Não tive Covid, mas as sequelas de medos passados afloraram. Os anos de terapias e trabalhos internos para conviver parecem ter se embolado junto com a administração interna de não cair na ira da polarização que nos faz odiar o que não conforta nossa convicção interna. Me tornei (mais) zen para não afastar meus afetos. Foi bom. Mas também não foi bom.

Na esteira dos cursos, lives e aprendizados que venho fazendo sofregamente nos últimos tempos, reencontrei velhas leituras: Rollo May em um livro que li em novembro de 1982 (sim, deixo datas, sublinhadas e anotações nos meus livros). Uma observação calhou exatamente com o que tenho sentido: 
 
"Quando tenho de escrever algo importante, fazer 20 minutos de meditação antes de começar o trabalho, o meu mundo se alinha demais, fica por demais ordenado. E então não tenho mais assunto para escrever. O meu encontro evapora-se. Meus "problemas" estão todos resolvidos. Sinto uma verdadeira beatitude, não há dúvida; mas não consigo escrever. Portanto, deve-se o caos, enfrentar a "complexidade e a perplexidade", como diz Barron. O caos me leva a procurar a ordem, a lutar contra ele até descobrir uma forma profunda e básica. Empenho-me assim no que MacLeish descreve como a luta contra o que não tem sentido, para obrigá-lo a significar; a luta contra o silêncio, para que responda, e contra o não-ser, para que seja". (Rollo May - A coragem de criar)

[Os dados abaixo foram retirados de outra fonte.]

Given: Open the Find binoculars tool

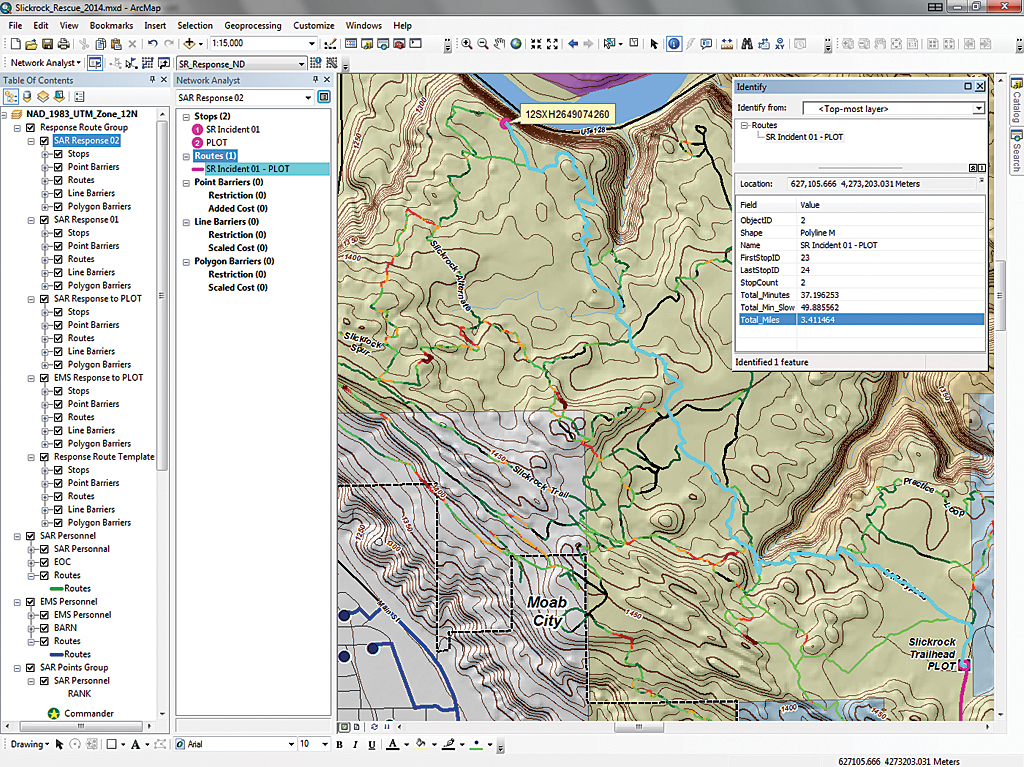Looking at the screenshot, I should (746, 44).
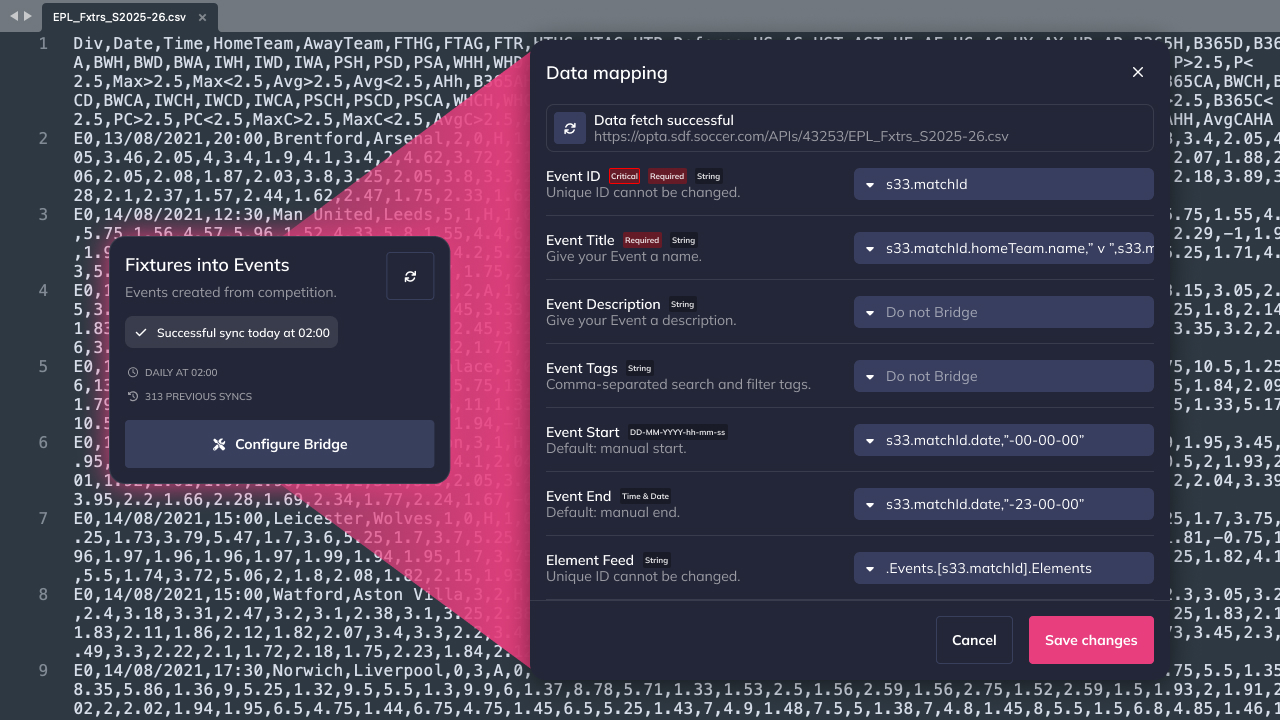Open the Event Description dropdown

tap(1003, 312)
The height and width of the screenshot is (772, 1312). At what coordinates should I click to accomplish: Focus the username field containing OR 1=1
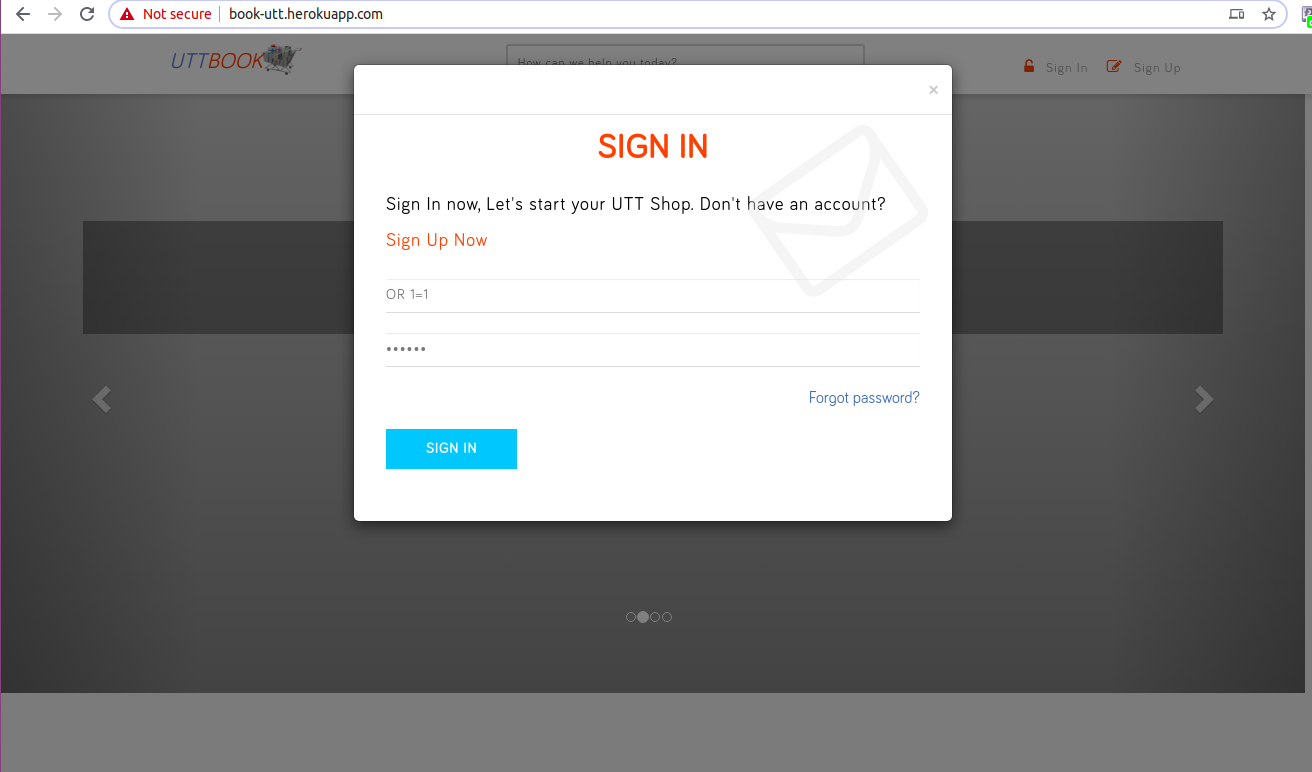(653, 296)
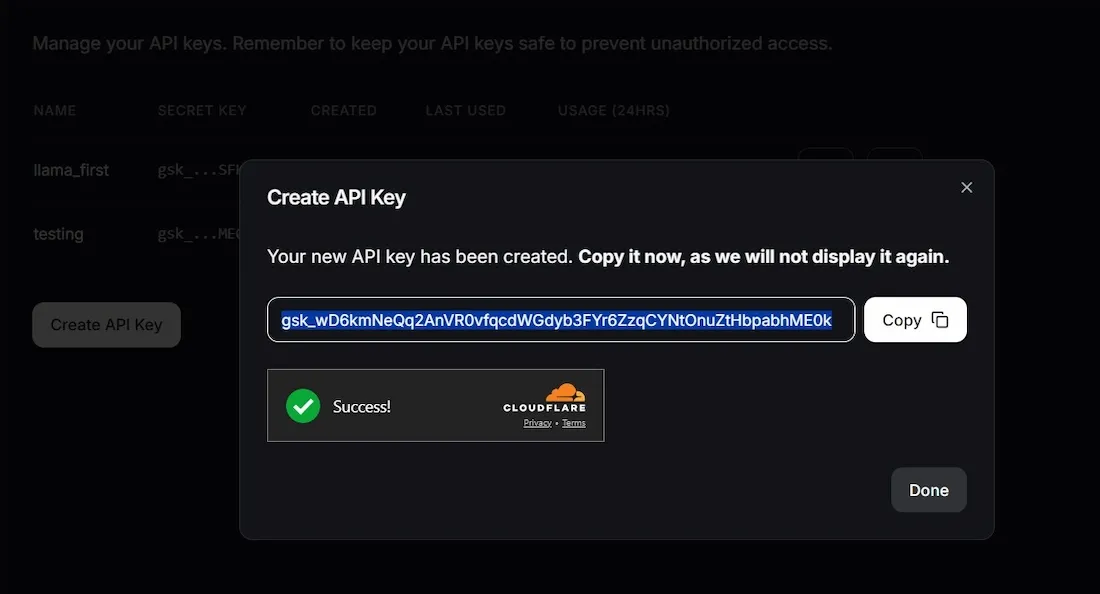Open the Cloudflare Terms link
This screenshot has width=1100, height=594.
574,423

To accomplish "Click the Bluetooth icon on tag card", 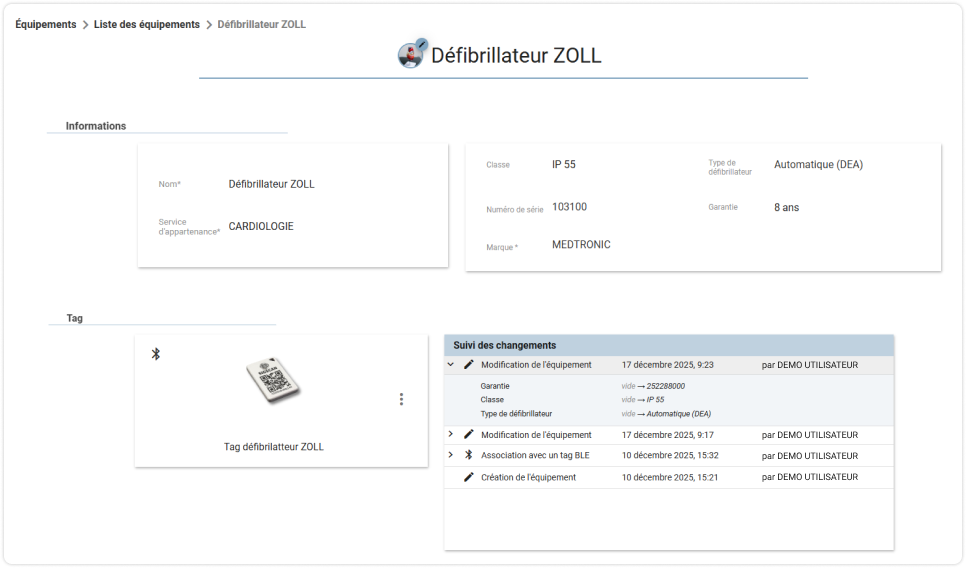I will [x=156, y=354].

O mundo que um dia conheci, parece cada dia mais distante. Talvez eu nele esteja diferente. Posso me dar ao luxo de sentir e pesquisar minhas emoções, meus sentimentos, meus vazios. Meu mundo particular em confronto com o mundo de fora. O das pessoas. Os outros.

Nesse meu diário de tempos incertos volta a leitura de outro livro cuja personagem me servia como parâmetro em tempos de juventude. Lori, de Uma aprendizagem (amarga como sempre alcunhava, em ato nada falho). Também chamado de O livro dos prazeres. Um convite da Clarice, minha amiga de então, a mergulhar em um mundo que me assustava pela imensidão.

Dela uma frase: "Será o mundo com a sua impersonalidade soberba versus minha individualidade como pessoa mas seremos um só"(Clarice Lispector)

Eu e o mundo somos um só quando meu caos interno se transveste de significados, de contradições e embates que resultem em um sentido lógico, belo e complexo. 

Já ouvi que seres felizes não concebem obras primas. Talvez suas vidas o sejam em si uma realização que os complete. Mas de trás de cada criação, pequena ou grande, que impacta outros, existe uma complexa e elaborada teia de concepções únicas sobre os cotidianos vividos e sentidos. Essa teia individual, quando saída do fundo da alma, acaba por chegar a mais almas, formando uma onda maior, onde a individualidade fala a linguagem da colmeia.

Procuro em mim esse saudável caos interno que me afaste da sombria mediocridade de uma tela em branco, onde nada sai e nada compartilha.

Não nasci para criar textos para que algoritmos os compartilhem. Se algo de bom resulte do que sai de mim, será de ser humano para outros seres humanos. Tão ou mais caóticos que eu.

Porto Alegre, meio da tarde de outono de um dia ora belo, ora melancólico de um tempo em que a perplexidade toma conta e nada mais parece fazer sentido.